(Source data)
++++++++++++++++++++
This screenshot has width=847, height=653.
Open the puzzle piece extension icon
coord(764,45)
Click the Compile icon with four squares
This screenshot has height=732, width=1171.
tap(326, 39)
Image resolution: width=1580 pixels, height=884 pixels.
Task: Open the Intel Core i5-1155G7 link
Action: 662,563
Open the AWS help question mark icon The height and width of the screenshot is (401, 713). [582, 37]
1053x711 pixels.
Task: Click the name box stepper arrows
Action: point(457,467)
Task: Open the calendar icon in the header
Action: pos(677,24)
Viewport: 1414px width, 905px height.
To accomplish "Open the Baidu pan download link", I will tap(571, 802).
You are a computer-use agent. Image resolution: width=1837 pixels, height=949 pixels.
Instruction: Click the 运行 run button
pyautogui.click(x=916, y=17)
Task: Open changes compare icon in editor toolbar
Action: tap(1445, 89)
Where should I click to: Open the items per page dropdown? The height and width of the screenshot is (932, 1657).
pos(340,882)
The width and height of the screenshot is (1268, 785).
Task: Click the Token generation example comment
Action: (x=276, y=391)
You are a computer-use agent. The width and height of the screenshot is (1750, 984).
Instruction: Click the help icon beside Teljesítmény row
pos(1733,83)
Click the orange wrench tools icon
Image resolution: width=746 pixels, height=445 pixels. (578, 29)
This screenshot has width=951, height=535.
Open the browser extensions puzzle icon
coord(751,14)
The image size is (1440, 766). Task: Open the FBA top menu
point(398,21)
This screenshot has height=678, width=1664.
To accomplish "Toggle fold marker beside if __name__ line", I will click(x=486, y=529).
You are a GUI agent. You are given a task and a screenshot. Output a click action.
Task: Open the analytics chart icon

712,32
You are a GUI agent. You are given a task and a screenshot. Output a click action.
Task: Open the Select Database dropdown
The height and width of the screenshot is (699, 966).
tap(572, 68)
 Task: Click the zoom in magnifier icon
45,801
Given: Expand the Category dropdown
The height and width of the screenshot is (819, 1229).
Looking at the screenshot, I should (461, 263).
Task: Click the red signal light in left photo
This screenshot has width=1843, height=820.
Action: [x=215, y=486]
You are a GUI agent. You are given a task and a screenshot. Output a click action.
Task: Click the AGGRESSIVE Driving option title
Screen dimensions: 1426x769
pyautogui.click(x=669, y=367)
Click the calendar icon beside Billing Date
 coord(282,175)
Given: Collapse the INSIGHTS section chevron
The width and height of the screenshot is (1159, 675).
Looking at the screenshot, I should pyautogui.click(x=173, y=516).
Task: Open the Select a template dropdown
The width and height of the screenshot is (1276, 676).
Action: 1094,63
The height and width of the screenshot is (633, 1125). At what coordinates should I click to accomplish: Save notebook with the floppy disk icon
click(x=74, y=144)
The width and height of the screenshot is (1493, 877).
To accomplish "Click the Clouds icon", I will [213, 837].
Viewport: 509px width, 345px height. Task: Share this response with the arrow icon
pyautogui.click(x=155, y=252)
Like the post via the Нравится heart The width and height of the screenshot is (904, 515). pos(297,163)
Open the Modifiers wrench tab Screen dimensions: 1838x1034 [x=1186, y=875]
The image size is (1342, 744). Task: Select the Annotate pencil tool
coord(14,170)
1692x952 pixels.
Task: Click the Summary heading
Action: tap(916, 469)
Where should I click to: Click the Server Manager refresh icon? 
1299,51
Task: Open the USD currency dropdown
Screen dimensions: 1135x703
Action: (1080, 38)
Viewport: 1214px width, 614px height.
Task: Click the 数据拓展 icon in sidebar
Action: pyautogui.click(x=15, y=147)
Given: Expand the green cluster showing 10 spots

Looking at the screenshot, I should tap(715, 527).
++++++++++++++++++++
> [PROBLEM DETAILS]:
Whatever appears in the data above is to be set down exactly.

> [TASK RESPONSE]:
This screenshot has width=847, height=653.
Open the puzzle piece extension icon
coord(764,45)
Click the Compile icon with four squares
This screenshot has height=732, width=1171.
tap(326, 39)
Image resolution: width=1580 pixels, height=884 pixels.
Task: Open the Intel Core i5-1155G7 link
Action: 662,563
Open the AWS help question mark icon The height and width of the screenshot is (401, 713). [582, 37]
1053x711 pixels.
Task: Click the name box stepper arrows
Action: point(457,467)
Task: Open the calendar icon in the header
Action: pos(677,24)
Viewport: 1414px width, 905px height.
To accomplish "Open the Baidu pan download link", I will tap(571, 802).
You are a computer-use agent. Image resolution: width=1837 pixels, height=949 pixels.
Instruction: Click the 运行 run button
pyautogui.click(x=916, y=17)
Task: Open changes compare icon in editor toolbar
Action: tap(1445, 89)
Where should I click to: Open the items per page dropdown? The height and width of the screenshot is (932, 1657).
pos(340,882)
The width and height of the screenshot is (1268, 785).
Task: Click the Token generation example comment
Action: (x=276, y=391)
You are a computer-use agent. The width and height of the screenshot is (1750, 984).
Instruction: Click the help icon beside Teljesítmény row
pos(1733,83)
Click the orange wrench tools icon
Image resolution: width=746 pixels, height=445 pixels. (578, 29)
This screenshot has width=951, height=535.
Open the browser extensions puzzle icon
coord(751,14)
The image size is (1440, 766). Task: Open the FBA top menu
point(398,21)
This screenshot has height=678, width=1664.
To accomplish "Toggle fold marker beside if __name__ line", I will click(x=486, y=529).
You are a GUI agent. You are given a task and a screenshot. Output a click action.
Task: Open the analytics chart icon

712,32
You are a GUI agent. You are given a task and a screenshot. Output a click action.
Task: Open the Select Database dropdown
The height and width of the screenshot is (699, 966).
tap(572, 68)
 Task: Click the zoom in magnifier icon
45,801
Given: Expand the Category dropdown
The height and width of the screenshot is (819, 1229).
Looking at the screenshot, I should (461, 263).
Task: Click the red signal light in left photo
This screenshot has width=1843, height=820.
Action: [x=215, y=486]
You are a GUI agent. You are given a task and a screenshot. Output a click action.
Task: Click the AGGRESSIVE Driving option title
Screen dimensions: 1426x769
pyautogui.click(x=669, y=367)
Click the calendar icon beside Billing Date
 coord(282,175)
Given: Collapse the INSIGHTS section chevron
The width and height of the screenshot is (1159, 675).
Looking at the screenshot, I should pyautogui.click(x=173, y=516).
Task: Open the Select a template dropdown
The width and height of the screenshot is (1276, 676).
Action: 1094,63
The height and width of the screenshot is (633, 1125). At what coordinates should I click to accomplish: Save notebook with the floppy disk icon
click(x=74, y=144)
The width and height of the screenshot is (1493, 877).
To accomplish "Click the Clouds icon", I will [213, 837].
Viewport: 509px width, 345px height. Task: Share this response with the arrow icon
pyautogui.click(x=155, y=252)
Like the post via the Нравится heart The width and height of the screenshot is (904, 515). pos(297,163)
Open the Modifiers wrench tab Screen dimensions: 1838x1034 [x=1186, y=875]
The image size is (1342, 744). Task: Select the Annotate pencil tool
coord(14,170)
1692x952 pixels.
Task: Click the Summary heading
Action: tap(916, 469)
Where should I click to: Click the Server Manager refresh icon? 
1299,51
Task: Open the USD currency dropdown
Screen dimensions: 1135x703
Action: (1080, 38)
Viewport: 1214px width, 614px height.
Task: Click the 数据拓展 icon in sidebar
Action: pyautogui.click(x=15, y=147)
Given: Expand the green cluster showing 10 spots

Looking at the screenshot, I should tap(715, 527).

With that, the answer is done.